Sunday, October 22, 2000


Levy grade A-

        LEVY REQUEST: A 7-mill operating levy to raise $3.5 million annually for four years. It would cost the owner of a $100,000 home an extra $245 a year.

        OTHER LEVIES: A 5.6-mill operating levy generating $2.4 million annually passed in 1996. A 1998 bond issue for $32 million, to build a new intermediate school and renovate others, passed in 1998.

Suburban schools
By the numbers
Little Miami
        IF LEVY PASSES: It will hire teachers and staff for a new intermediate school (opening next year) and for 250-300 additional students over the next four years; cover increased operating costs for additional building, more classrooms and buses, plus inflationary hikes and 3 percent annual raises for teachers.

        IF LEVY FAILS: The $1.7 million cuts from this year's budget would become permanent, and there would be more undetermined cuts; voters would be asked again in 2001 to avoid a $3.5 million budget deficit.

        OUR RECOMMENDATION: Growth and building have dominated this district for the past decade, with more than 100 new students every year since 1990. They've built a new high school, intermediate school and additions to five schools.
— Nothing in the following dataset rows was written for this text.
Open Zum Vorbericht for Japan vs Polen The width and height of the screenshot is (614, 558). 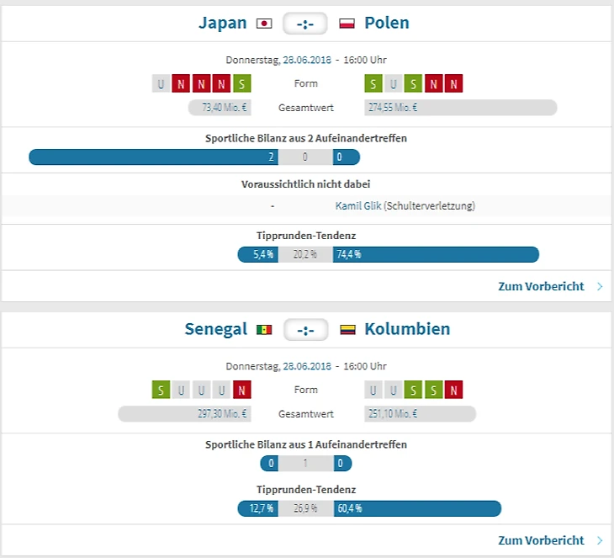(x=541, y=286)
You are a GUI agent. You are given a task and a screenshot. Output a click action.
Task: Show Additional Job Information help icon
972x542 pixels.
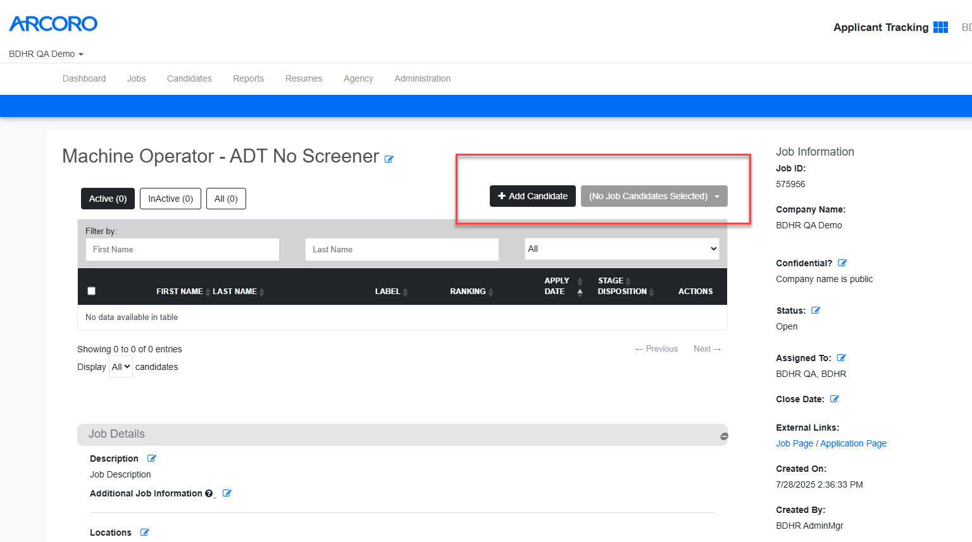[x=209, y=493]
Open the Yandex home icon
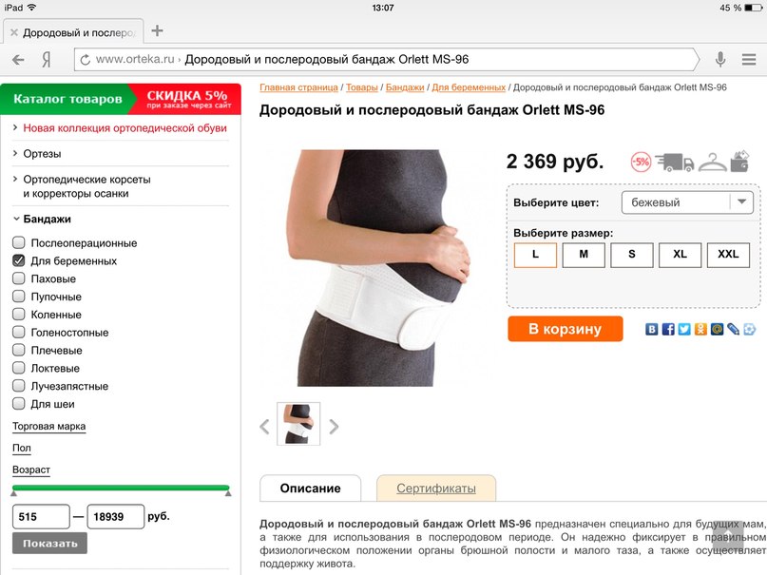 click(x=47, y=60)
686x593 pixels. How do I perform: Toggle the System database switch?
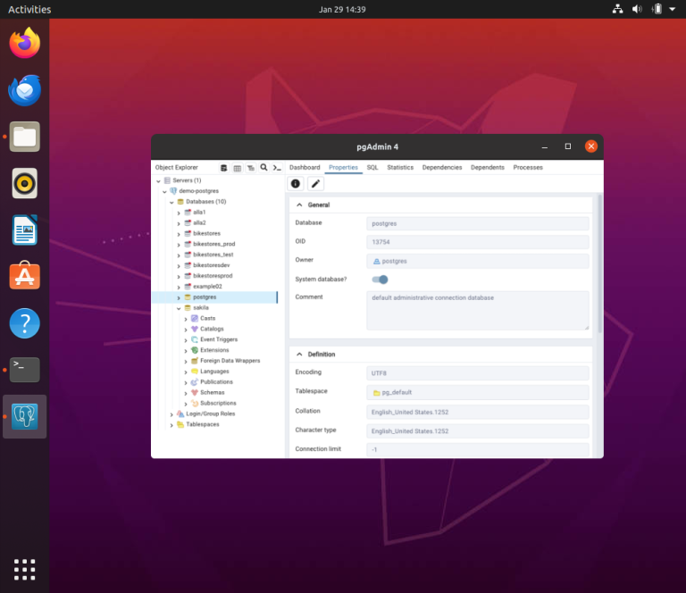pos(380,280)
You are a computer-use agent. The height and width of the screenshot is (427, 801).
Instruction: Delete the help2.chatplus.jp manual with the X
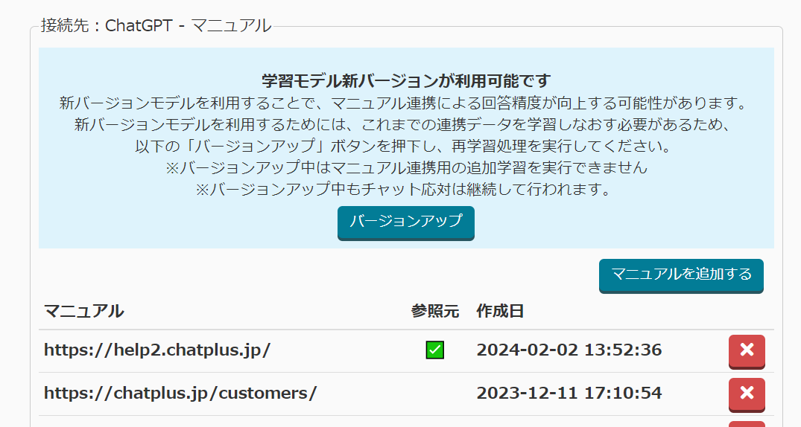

Enrollment is expected to slow in a few years, but not before another 300-plus students arrive.

        This steady growth has been managed well, involving the community at every step. Sound planning is a mantra. Credit goes to strong leadership from the board and superintendents and to residents who've approved two bond issues in the 1990s. When buildings are completed this year, there'll be enough room for current and future students and programs. Now, the district needs more money to staff and operate them.

        School construction is on budget and on time. The district's credit rating was upgraded to “AA,” which saves money on borrowing now and in the future. It saves more than $700,000 on the 1999 bond issue alone, and allowed the district to refinance its debt to save over $1.1 million. This is one message to taxpayers that district finances are well managed.

        This district stretches into three counties — Hamilton, Clermont and Warren. It does an exemplary job of communicating with residents and involving them in decision making. The plan specifies exactly how levy dollars will be used, down to the number and type of new hires and more. (Voters should call and ask for it.)

        In 1998, residents were surveyed to rank what they want from their schools. (Basic skills in reading, writing and math were first.) Leaders use that survey and others as a compass in spending decisions.

        Loveland is an upscale community with steadily rising property values, but homeowners are the schools' major taxpayers. Less than 20 percent of local taxes come from business and industry, and the state share amounts to 38 percent of the total.

        Property valuations per student, an indication of a community's capacity to raise taxes, ranks in the middle of the Hamilton County pack, but residents' incomes are above average. When measuring tax effort (property taxes paid as a percent of personal income), Loveland District residents pay less than Madeira, Mariemont and Lakota (similarly dependent on homeowners), but more than Talawanda and Edgewood, according to 1997 Ohio tax records, the latest published.

        Loveland spends less than half of Hamilton County's 22 districts and below state average, but it has higher than average student marks. Students pass 23 of 27 state performance minimums and standardized test scores are above national averages.

        There's community pressure to compete with high-performing neighbors such as Mason, Indian Hill and Madeira (which spend more per student to operate), and there's competition from private and religious schools which draw about a fourth of students in the district.

        Loveland has done an exceptional job of managing teacher salaries — schools' largest expense. While many districts' average raises have increased faster than the 12.4 percent inflation rate over the past five years, Loveland's rose only 8 percent, according to the Ohio Public Expenditure Council. This is due in part to a prudent mix of new and veteran teachers to avoid too many in the top pay levels.

        District leaders inspire confidence and trust. They communicate forthrightly. They keep costs and projects on track. Board governance is traditionally expert and watchful. There's no doubt that good schools are key to rising property values here.

        This levy is sizeable, but it's wisely limited to four years. It would boost the annual operating budget about 5 percent and cover 3 percent projected enrollment costs. With Loveland's trustworthy record, it's a sound investment for taxpayers. We recommend they vote “yes.”